Cependant, Tauriel galopait aussi vite qu'il lui était possible, ne songeant plus du tout qu'en quittant Erebor elle avait éprouvé le désir de le faire pour le seul plaisir !

- Ne mourez pas, Ori, chuchotait-elle en une litanie sans fin, maintenant le corps du nain contre elle en se gardant de toucher à la flèche qui dépassait de son dos. Ne mourez pas, s’il vous plait, ne mourez pas ! Tenez bon !

Lorsqu'elle ne lui murmurait pas ces paroles encourageantes et ne s'interdisait pas de penser à la manière dont les choses tournaient, plus impossibles à chaque instant, elle s'interrogeait pour savoir comment elle allait présenter les choses aux nains.

Il fallait taire la présence de Légolas sur leurs terres, décida-t-elle. Ce serait pris comme une horrible provocation, pire, un coup monté ! Elle s'en tiendrait aux deux mercenaires qui avaient voulu l'enlever... et puis elle mentirait, tant pis. Elle dirait que lorsqu’elle leur avait démontré la gravité et les conséquences probables de leurs actes, ils avaient pris peur et s’étaient enfuis. Mentir lui répugnait, mais moins que la perspective d’une guerre.

Elle savait, naturellement, que les nains lui attribueraient la responsabilité de l'affaire... et elle n'avait aucune idée de la manière dont les choses allaient tourner. Mais un affrontement meurtrier entre Erebor et le Royaume Sylvestre était une perspective trop effroyable, elle ne pouvait absolument plus penser à elle en cet instant !

Non seulement, songea-t-elle, le moral au fond des bottes, non seulement elle ne faisait qu'aggraver les choses à chacune de ses tentatives pour les améliorer, mais encore cet événement, qui pouvait déclencher une guerre atroce, survenait-il au plus mauvais moment : tous ses alliés potentiels étaient absents d'Erebor.
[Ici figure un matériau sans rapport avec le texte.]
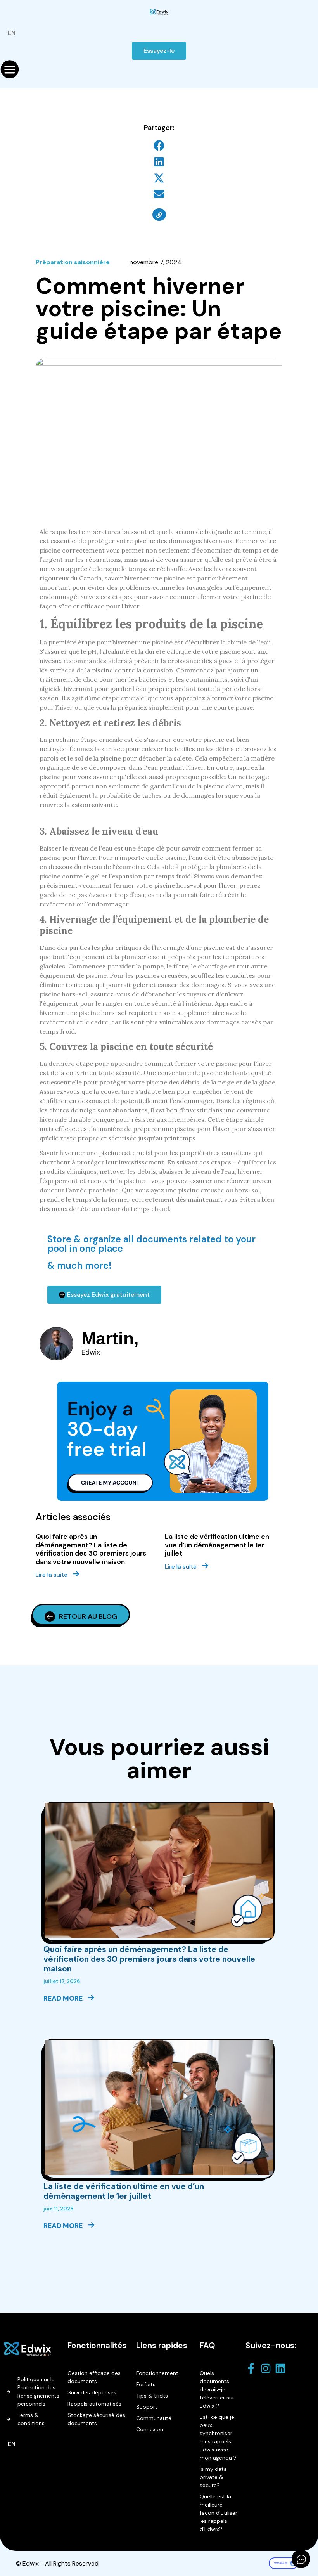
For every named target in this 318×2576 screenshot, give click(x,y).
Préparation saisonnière (73, 262)
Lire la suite (52, 1575)
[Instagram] (267, 2368)
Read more (63, 1998)
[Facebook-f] (252, 2368)
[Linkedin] (282, 2368)
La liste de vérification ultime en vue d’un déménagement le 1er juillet (217, 1545)
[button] (159, 145)
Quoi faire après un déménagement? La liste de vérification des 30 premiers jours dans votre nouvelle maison (91, 1549)
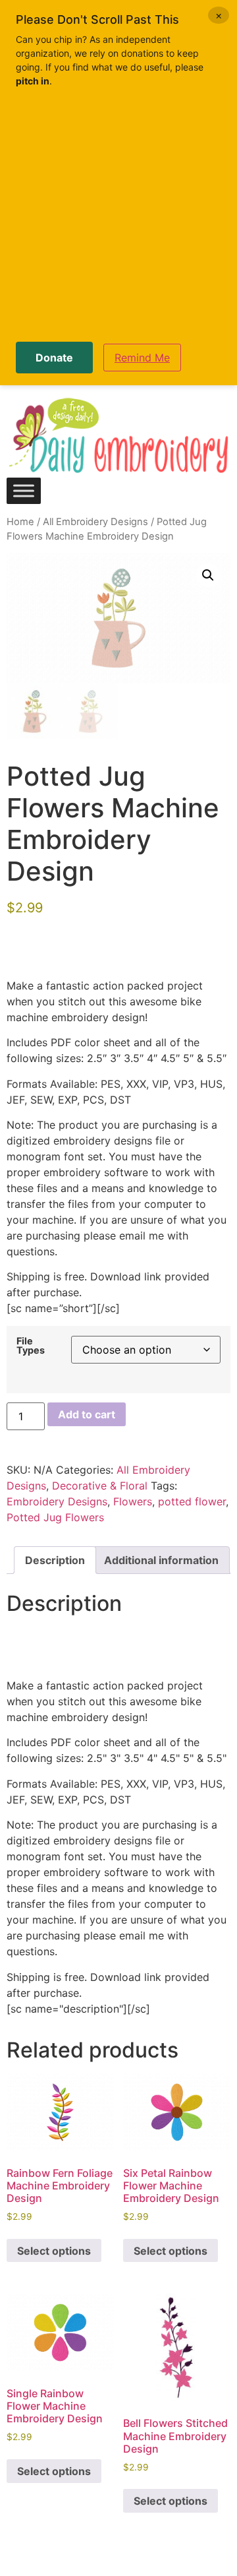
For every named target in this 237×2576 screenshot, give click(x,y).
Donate (54, 357)
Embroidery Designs (57, 1501)
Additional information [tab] (161, 1560)
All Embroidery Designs (95, 522)
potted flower (192, 1501)
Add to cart (86, 1414)
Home (20, 522)
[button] (208, 575)
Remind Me (142, 357)
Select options (54, 2250)
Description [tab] (55, 1560)
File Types (30, 1346)
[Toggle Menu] (23, 490)
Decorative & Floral (99, 1485)
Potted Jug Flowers (55, 1517)
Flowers (132, 1501)
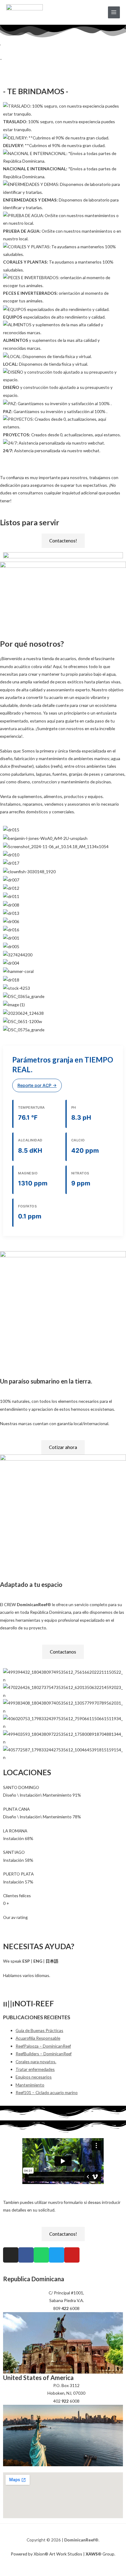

Comment allaient réagir les nains en voyant Ori ? Mal, bien sûr.... Thorin ? Elle préférait ne pas y songer ! Dis représentait peut-être un espoir. Elle l'avait encouragée, avait paru comprendre. Mais comment réagirait-elle face au meurtre de l'un des siens ? Tauriel n'en savait rien. Tauriel galopait, espérant seulement qu'Ori survivrait.

A cette seule condition –du moins elle le souhaitait de toute son âme- la paix pourrait-elle être sauvegardée.